How to Build an LLM-Powered Customer Support Chatbot with RAG

A step-by-step guide to building a production-ready AI customer support chatbot using LangChain, OpenAI, Pinecone vector database, and FastAPI — with human escalation built in.

Softotic Engineering/25 February 2025/3 min read

How to Build an LLM-Powered Customer Support Chatbot with RAG

Generic LLM chatbots hallucinate. They answer confidently with wrong information because they lack context about your business. The solution is RAG (Retrieval-Augmented Generation) — grounding the LLM in your own knowledge base.
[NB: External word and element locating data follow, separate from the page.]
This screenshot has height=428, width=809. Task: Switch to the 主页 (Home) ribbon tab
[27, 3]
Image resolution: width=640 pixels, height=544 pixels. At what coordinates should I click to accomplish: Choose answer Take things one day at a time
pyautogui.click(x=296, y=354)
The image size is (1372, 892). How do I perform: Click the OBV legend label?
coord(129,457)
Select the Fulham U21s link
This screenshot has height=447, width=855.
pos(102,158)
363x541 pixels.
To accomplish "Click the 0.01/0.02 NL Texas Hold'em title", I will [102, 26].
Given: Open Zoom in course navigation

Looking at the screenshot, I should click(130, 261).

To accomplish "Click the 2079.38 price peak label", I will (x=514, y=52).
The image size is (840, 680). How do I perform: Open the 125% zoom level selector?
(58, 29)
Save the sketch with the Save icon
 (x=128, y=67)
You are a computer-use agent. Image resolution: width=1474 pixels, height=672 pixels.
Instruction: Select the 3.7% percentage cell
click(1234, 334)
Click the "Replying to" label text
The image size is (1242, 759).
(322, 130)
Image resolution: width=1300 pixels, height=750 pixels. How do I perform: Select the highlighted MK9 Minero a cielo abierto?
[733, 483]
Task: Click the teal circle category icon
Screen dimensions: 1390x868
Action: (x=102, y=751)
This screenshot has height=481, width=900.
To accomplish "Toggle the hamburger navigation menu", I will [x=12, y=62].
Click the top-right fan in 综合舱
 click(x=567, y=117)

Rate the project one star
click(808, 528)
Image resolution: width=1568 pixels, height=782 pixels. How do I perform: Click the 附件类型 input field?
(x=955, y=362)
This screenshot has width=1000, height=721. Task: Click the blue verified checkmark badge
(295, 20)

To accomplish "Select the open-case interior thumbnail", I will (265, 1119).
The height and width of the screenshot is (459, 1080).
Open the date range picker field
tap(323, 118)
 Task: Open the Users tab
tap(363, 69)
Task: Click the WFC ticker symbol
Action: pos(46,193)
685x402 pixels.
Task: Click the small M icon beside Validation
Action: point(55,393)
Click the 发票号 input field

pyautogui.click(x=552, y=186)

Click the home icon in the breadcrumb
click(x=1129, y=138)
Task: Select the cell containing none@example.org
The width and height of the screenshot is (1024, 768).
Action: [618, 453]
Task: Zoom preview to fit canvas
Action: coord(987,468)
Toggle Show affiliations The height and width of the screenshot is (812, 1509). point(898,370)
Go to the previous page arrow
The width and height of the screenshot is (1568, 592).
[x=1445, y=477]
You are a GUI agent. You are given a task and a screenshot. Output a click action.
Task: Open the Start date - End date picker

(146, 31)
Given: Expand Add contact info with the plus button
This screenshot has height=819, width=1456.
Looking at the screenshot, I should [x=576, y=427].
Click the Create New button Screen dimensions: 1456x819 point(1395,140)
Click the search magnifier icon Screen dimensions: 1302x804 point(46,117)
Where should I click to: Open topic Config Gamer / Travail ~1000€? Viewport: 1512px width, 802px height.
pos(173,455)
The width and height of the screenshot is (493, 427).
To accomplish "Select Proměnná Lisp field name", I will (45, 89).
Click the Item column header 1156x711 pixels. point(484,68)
Here's how Softotic builds this for clients.

What Is RAG?

RAG = Retrieval-Augmented Generation.

Instead of asking the LLM to answer from memory (which leads to hallucinations), you:

  1. Retrieve relevant documents from your knowledge base.
  2. Include them in the LLM's prompt as context.
  3. The LLM generates its answer based only on the retrieved context.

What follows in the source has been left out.